Only as he was then caught behind the safety car at Turn 4 did the discussion move onto pitting (still under the safety car) for intermediates. Which is what they did, but the safety car had lost him around 10s to Verstappen and Russell and dropped him to third.

On his fresh inters into the second stint, with the track now around 4s slower, the plan was the same as first time around; gentle early in the stint to get the payback later. So Verstappen and Russell pulled out around 3.5-4s. But as the shower passed and the track began getting close once more to slick territory, there were again decisions to be made on the pitwall. Turn 2 was again the problem. By lap 38-39 it was otherwise good for slicks. 

Pierre Gasly made the slicks gamble. Lewis Hamilton pitted from fifth for his set soon after, as did Fernando Alonso one lap later. Verstappen and Russell made the call a lap after Alonso on lap 45. But Norris stayed out two more laps, the reasoning being that his warm inters might be faster than the cold slicks of Verstappen and Russell and he could therefore overcut them.

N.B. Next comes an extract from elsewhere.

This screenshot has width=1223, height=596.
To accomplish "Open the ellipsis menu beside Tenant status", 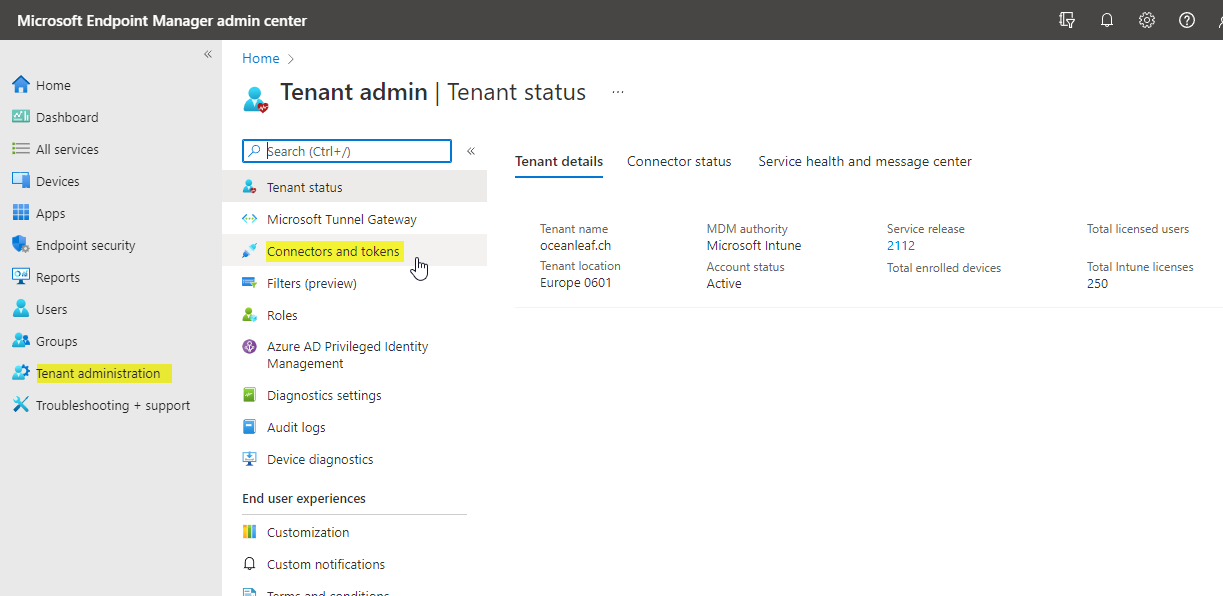I will point(617,91).
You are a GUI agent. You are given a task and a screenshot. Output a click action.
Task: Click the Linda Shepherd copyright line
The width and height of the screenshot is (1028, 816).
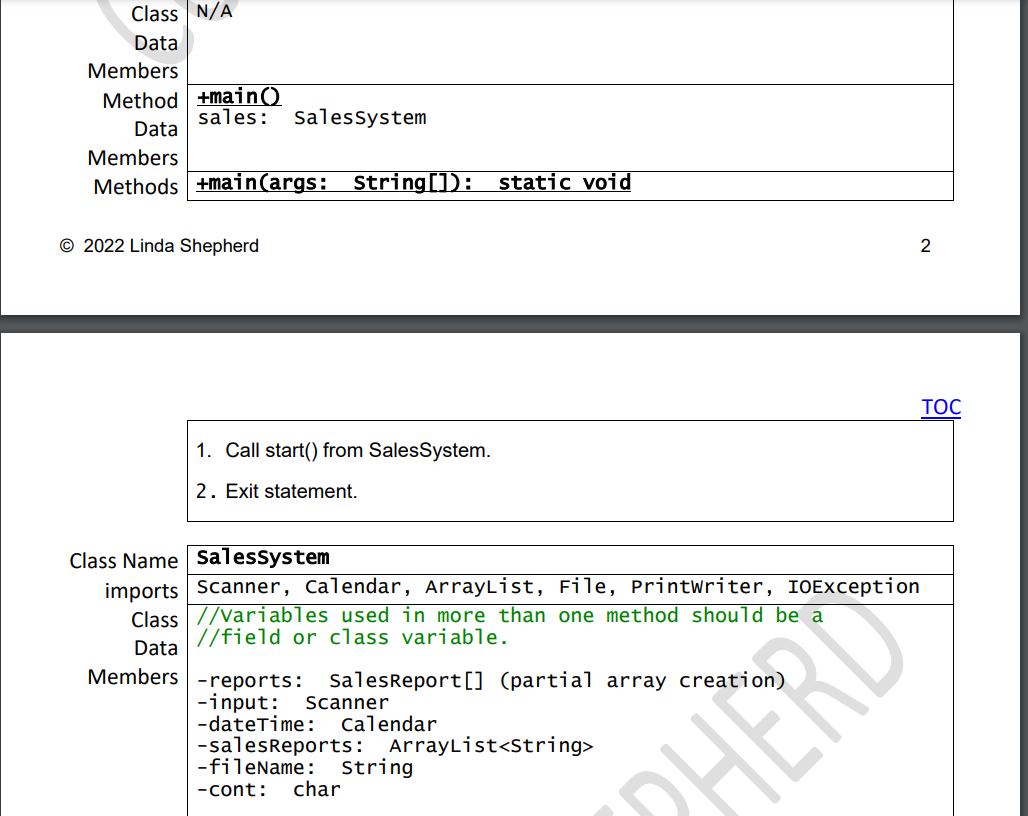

They were, but not by enough to get ahead of Verstappen, Lando marginally ahead as he exited the pitlane but all crossed up on the wet of Turn 2 as Verstappen surged by on the inside. 

More hindsight regrets from Norris: “I probably pushed too late on that middle stint,” said Norris. “We stayed out because I was so quick at the end of the stint but I didn’t push early enough and I could have got past George one or two laps before the stops and closed the gap to Max to give myself a better opportunity of over-cutting him.” 

So then it played out with Verstappen pulling out 5.5s on Norris whose lower pressures were now working against him with the slicks. Russell DRS’d his way past him on the 49th lap but then had a big crossed-up moment through Turn 4, giving the place back to Norris. Piastri was watching on but soon with his hands full fending off Hamilton. 

A second safety car (Carlos Sainz, running way out of the top 10, lost control of the Ferrari and took out Alex Albon’s Williams) allowed Hamilton a free pitstop for a fresh set of slicks (hards this time rather than mediums), but Russell was pitted to exchange his hards for mediums, surrendering a place to Piastri in the process.

They were briefly very fast on their fresh rubber but Russell found he could not intimidate Piastri aside into the chicane and after rubbing wheels with the McLaren took to the run-off again.

This allowed Hamilton past and Russell had to get very committed in the braking zone for the final chicane next time to take the place back before then finally pitting a successful move on Piastri. But it had all used up valuable time and tyre life and so he was third on a day he might have been fighting for the win at the end. 

Once Yuki Tsunoda had spun his RB on his very old tyres, Lance Stroll followed Aston Martin team-mate Alonso home in seventh ahead of Daniel Ricciardo’s RB, and Gasly whose early slick strategy (and some team orders) got him ahead of the other Alpine of Esteban Ocon for ninth.

Monaco victor Charles Leclerc was in this race but with a power unit gremlin in his Ferrari (and an ill-timed slicks gamble), he didn’t figure before the car was retired while he was a lap down, just underlining that this really was nothing like Monaco.